▶ _Exercise instructions_:
May I have the line containing "You are a computer-use agent. The" and every line after it through the end of the data, repeated exactly and with no other lines?

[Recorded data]
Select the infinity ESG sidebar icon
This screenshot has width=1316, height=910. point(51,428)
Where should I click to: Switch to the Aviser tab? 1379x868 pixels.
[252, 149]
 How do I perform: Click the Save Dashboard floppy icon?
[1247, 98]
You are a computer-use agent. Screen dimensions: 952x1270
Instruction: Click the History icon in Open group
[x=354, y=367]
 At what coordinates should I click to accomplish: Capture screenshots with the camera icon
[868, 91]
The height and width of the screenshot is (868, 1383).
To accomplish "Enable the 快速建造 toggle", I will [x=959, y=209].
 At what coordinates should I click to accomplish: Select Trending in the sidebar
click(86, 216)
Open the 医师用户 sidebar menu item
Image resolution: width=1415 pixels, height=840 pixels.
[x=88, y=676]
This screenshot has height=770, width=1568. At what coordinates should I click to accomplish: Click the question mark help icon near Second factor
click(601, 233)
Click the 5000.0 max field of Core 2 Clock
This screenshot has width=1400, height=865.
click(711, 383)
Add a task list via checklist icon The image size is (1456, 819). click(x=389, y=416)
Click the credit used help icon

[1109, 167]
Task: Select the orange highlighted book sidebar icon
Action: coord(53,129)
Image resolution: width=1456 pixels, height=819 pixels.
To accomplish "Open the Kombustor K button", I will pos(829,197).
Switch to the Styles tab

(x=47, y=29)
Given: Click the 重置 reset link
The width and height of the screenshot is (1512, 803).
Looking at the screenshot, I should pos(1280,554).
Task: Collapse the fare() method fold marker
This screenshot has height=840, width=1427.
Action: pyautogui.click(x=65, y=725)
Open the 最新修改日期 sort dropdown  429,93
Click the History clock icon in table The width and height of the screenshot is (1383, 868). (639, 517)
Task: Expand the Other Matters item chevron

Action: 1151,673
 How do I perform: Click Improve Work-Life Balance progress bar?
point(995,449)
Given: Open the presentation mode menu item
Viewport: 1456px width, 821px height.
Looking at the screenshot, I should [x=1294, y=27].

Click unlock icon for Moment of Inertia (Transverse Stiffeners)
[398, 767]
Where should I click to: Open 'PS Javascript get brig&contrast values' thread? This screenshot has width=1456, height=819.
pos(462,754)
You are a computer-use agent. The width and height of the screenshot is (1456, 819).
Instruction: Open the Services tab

▶ _Response to this task_:
You are a computer-use agent. The width and height of the screenshot is (1456, 819).
Instruction: Open the Services tab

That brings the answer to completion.